Friday, April 17, 2015

Greece: Decision time

by Tony Barber & Kerin Hope

Financial Times

April 17, 2015

Below the walls of the Greek parliament, on the spacious, sloping square of Syntagma in central Athens, the most unusual public protest of the Syriza era took place on Thursday.

When it is not lecturing European countries on their mishandling of the euro crisis — a crisis that, as every day passes, is bringing Greece closer to a debt default — the nation’s ruling radical leftist party likes to portray itself as the champion of the proletariat and the defender of the oppressed on home soil.

But Thursday’s protest told a different story. Waving flags and dressed in hard hats and luminous yellow jackets, a couple of thousand demonstrators from northern Greece — gold mine workers, accompanied by families and friends — spread out across Syntagma.

After a 14-hour bus journey they had arrived in Athens to demonstrate against the government’s suspension of one of the Canadian-owned mine’s operating licences.

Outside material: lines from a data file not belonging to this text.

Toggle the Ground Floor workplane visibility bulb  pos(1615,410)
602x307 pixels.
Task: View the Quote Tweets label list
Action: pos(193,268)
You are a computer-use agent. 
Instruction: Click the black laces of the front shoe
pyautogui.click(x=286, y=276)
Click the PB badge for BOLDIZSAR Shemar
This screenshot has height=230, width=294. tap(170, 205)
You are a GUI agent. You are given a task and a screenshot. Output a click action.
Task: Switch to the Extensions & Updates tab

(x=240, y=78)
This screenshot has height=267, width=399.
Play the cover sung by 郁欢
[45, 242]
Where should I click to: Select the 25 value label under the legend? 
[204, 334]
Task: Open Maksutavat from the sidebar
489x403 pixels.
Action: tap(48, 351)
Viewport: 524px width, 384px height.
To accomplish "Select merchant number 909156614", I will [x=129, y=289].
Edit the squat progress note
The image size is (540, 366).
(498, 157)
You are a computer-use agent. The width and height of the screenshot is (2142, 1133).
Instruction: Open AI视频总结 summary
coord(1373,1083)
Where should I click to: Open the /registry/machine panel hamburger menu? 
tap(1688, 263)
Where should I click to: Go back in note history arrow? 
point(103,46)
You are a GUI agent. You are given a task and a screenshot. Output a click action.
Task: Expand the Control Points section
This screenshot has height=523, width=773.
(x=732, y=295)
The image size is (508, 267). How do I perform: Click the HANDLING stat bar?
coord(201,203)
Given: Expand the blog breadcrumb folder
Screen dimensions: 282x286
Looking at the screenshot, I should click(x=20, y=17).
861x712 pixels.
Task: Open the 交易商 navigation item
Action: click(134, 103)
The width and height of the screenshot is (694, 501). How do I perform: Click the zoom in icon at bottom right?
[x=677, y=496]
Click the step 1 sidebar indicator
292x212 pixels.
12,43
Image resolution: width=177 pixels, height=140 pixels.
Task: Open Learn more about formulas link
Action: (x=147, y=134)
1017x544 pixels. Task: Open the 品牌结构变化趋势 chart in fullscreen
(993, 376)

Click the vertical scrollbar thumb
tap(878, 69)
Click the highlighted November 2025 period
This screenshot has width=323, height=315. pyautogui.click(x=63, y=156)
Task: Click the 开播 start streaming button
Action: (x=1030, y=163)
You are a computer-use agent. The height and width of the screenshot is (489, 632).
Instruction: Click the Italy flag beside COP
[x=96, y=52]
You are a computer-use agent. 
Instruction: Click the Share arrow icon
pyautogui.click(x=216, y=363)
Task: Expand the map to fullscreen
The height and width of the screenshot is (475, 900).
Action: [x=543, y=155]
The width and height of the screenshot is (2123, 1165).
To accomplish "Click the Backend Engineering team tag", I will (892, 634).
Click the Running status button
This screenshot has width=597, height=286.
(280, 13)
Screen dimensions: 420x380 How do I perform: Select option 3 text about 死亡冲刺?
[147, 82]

The miners suspect that the measure, ostensibly adopted on environmental grounds, is politically motivated and will cost them their jobs. “We think it’s unfair and illegal,” says Dimitris Ballas, a geologist at the mine.

The rally was the first sizeable anti-government protest since Syriza swept to electoral victory on January 25. It indicated that Greeks, if they feel mistreated or misgoverned, will turn against the political upstarts of Syriza just as they turned against the traditional parties of left and right whose misrule pushed Greece to the abyss.